Re: parallel pg_restore blocks on heavy random read I/O on all children processes - Mailing list pgsql-performance

From Dimitrios Apostolou
Subject Re: parallel pg_restore blocks on heavy random read I/O on all children processes
Date
Msg-id 1cbb9bd6-60cd-92cb-c3c2-4cf4fd8a7b64@gmx.net
Whole thread Raw
In response to Re: parallel pg_restore blocks on heavy random read I/O on all children processes  (Dimitrios Apostolou <jimis@gmx.net>)
Responses Re: parallel pg_restore blocks on heavy random read I/O on all children processes
List pgsql-performance
Hello again,

I traced the seeking-reading behaviour of parallel pg_restore inside
_skipData() when called from _PrintTocData().
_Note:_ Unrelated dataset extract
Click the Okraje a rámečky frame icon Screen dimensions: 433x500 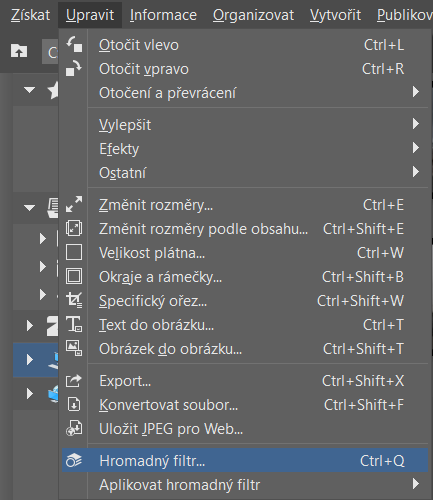74,276
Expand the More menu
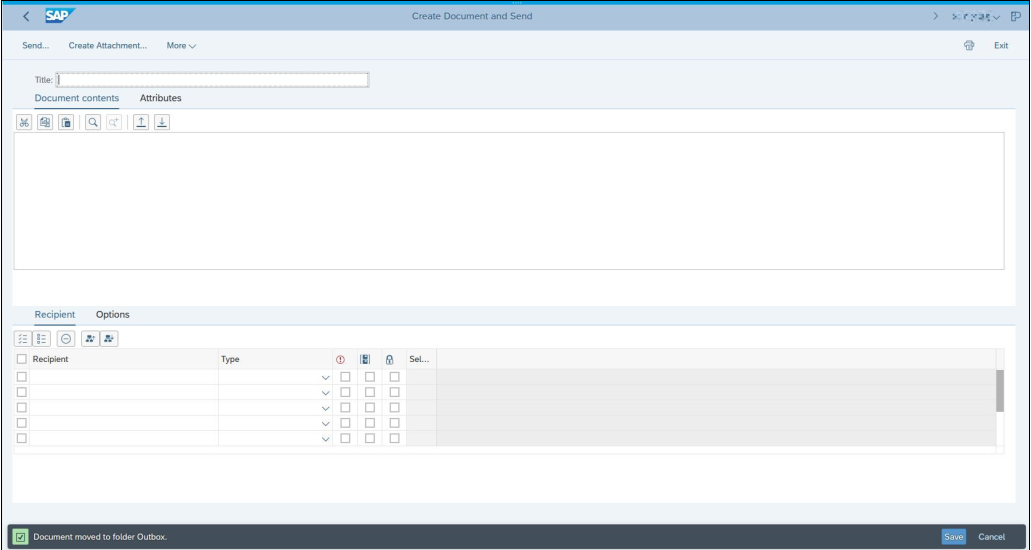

Since most of today's I/O
devices (both rotating and solid state) can read 1MB faster sequentially
than it takes to seek and read 4KB, I tried the following change:

diff --git a/src/bin/pg_dump/pg_backup_custom.c
b/src/bin/pg_dump/pg_backup_custom.c
index 55107b20058..262ba509829 100644
--- a/src/bin/pg_dump/pg_backup_custom.c
+++ b/src/bin/pg_dump/pg_backup_custom.c
@@ -618,31 +618,31 @@ _skipLOs(ArchiveHandle *AH)
   * Skip data from current file position.
   * Data blocks are formatted as an integer length, followed by data.
   * A zero length indicates the end of the block.
  */
  static void
  _skipData(ArchiveHandle *AH)
  {
         lclContext *ctx = (lclContext *) AH->formatData;
         size_t          blkLen;
         char       *buf = NULL;
         int                     buflen = 0;

         blkLen = ReadInt(AH);
         while (blkLen != 0)
         {
-               if (ctx->hasSeek)
+               if (ctx->hasSeek && blkLen > 1024 * 1024)
                 {
                         if (fseeko(AH->FH, blkLen, SEEK_CUR) != 0)
                                 pg_fatal("error during file seek: %m");
                 }
                 else
                 {
                         if (blkLen > buflen)
                         {
                                 free(buf);
                                 buf = (char *) pg_malloc(blkLen);
                                 buflen = blkLen;
                         }
                         if (fread(buf, 1, blkLen, AH->FH) != blkLen)
                         {
                                 if (feof(AH->FH))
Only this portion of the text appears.